__ACTIVITY__
Skip every image and restate the data word for word.

::::::::::

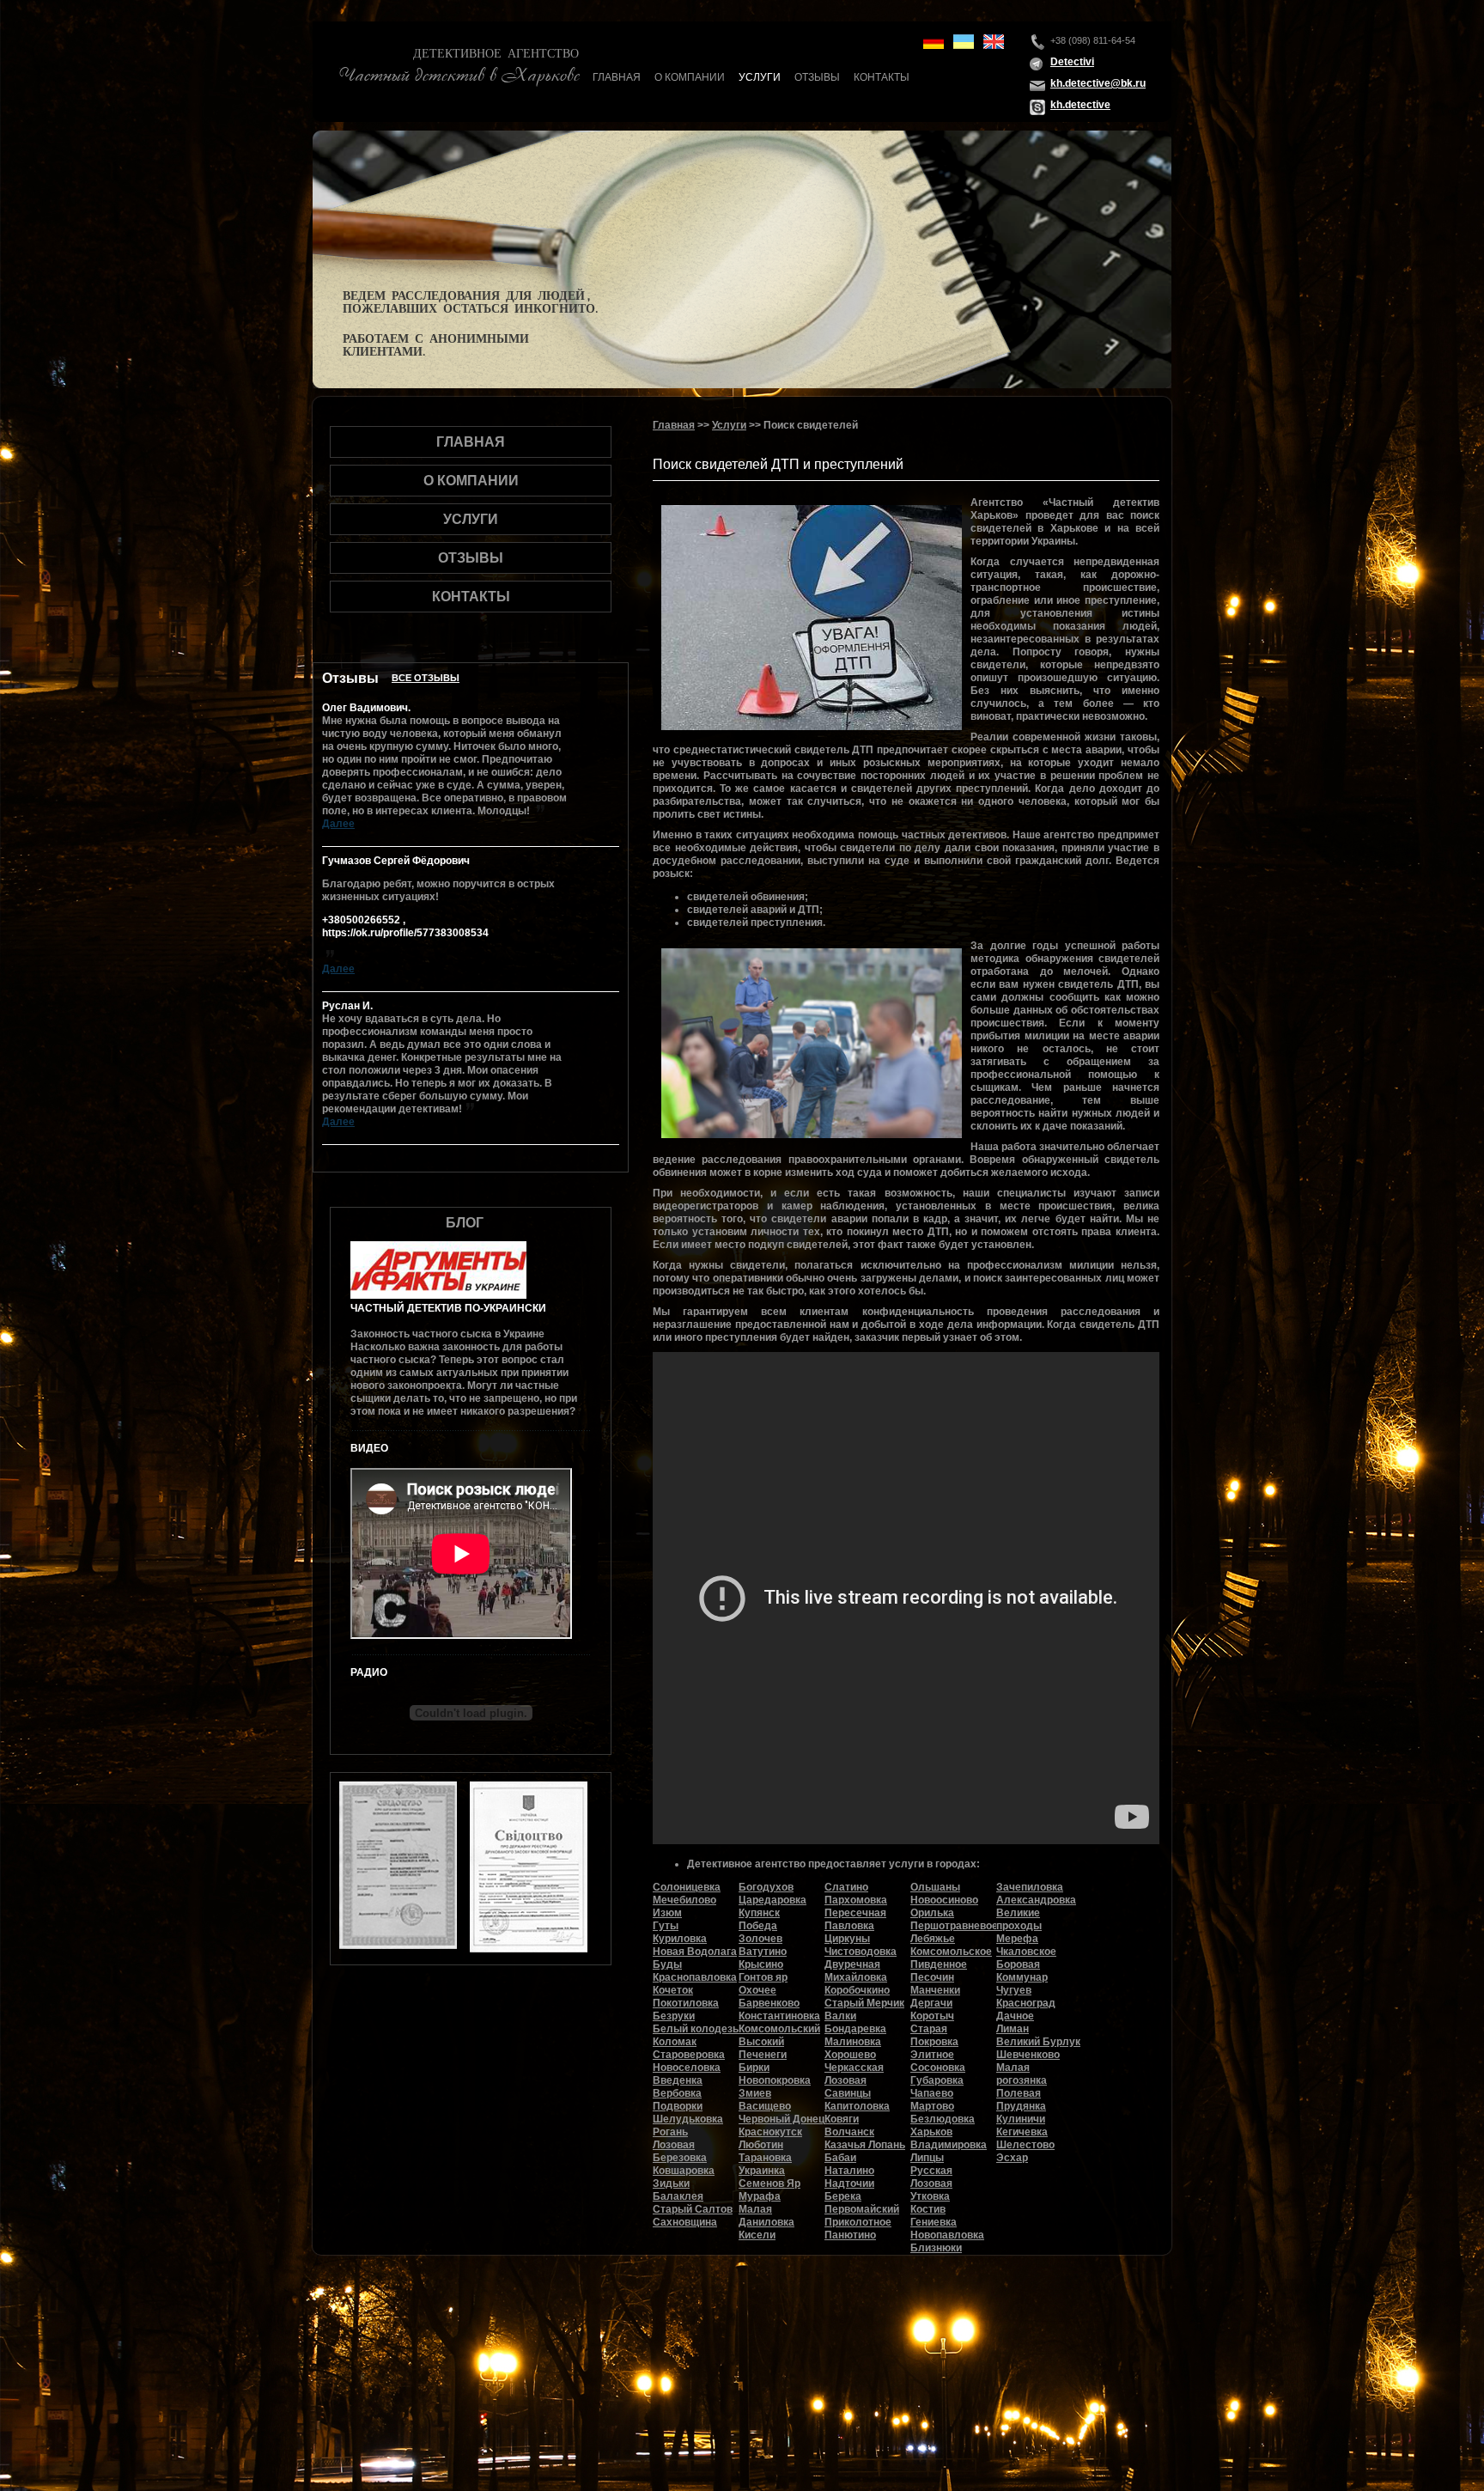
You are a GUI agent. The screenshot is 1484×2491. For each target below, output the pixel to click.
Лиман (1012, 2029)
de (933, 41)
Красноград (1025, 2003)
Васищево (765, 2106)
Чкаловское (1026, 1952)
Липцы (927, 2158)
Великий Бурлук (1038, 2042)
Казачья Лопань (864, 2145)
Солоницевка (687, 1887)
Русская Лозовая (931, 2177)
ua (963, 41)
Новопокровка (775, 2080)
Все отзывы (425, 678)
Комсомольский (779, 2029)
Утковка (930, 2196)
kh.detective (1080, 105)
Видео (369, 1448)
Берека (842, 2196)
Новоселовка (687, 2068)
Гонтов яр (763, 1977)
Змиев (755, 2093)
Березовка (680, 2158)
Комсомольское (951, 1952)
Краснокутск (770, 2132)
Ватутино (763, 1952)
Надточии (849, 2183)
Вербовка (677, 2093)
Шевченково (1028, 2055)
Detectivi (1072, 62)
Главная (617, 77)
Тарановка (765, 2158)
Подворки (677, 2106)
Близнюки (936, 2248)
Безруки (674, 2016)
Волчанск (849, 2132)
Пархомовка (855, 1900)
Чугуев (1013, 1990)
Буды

::::::::::

__RESPONSE AREA__
You are a GUI agent. The screenshot is 1484×2491. For each target below, output the pixel to click.
Лиман (1012, 2029)
de (933, 41)
Красноград (1025, 2003)
Васищево (765, 2106)
Чкаловское (1026, 1952)
Липцы (927, 2158)
Великий Бурлук (1038, 2042)
Казачья Лопань (864, 2145)
Солоницевка (687, 1887)
Русская Лозовая (931, 2177)
ua (963, 41)
Новопокровка (775, 2080)
Все отзывы (425, 678)
Комсомольский (779, 2029)
Утковка (930, 2196)
kh.detective (1080, 105)
Видео (369, 1448)
Берека (842, 2196)
Новоселовка (687, 2068)
Гонтов яр (763, 1977)
Змиев (755, 2093)
Березовка (680, 2158)
Комсомольское (951, 1952)
Краснокутск (770, 2132)
Ватутино (763, 1952)
Надточии (849, 2183)
Вербовка (677, 2093)
Шевченково (1028, 2055)
Detectivi (1072, 62)
Главная (617, 77)
Тарановка (765, 2158)
Подворки (677, 2106)
Близнюки (936, 2248)
Безруки (674, 2016)
Волчанск (849, 2132)
Пархомовка (855, 1900)
Чугуев (1013, 1990)
Буды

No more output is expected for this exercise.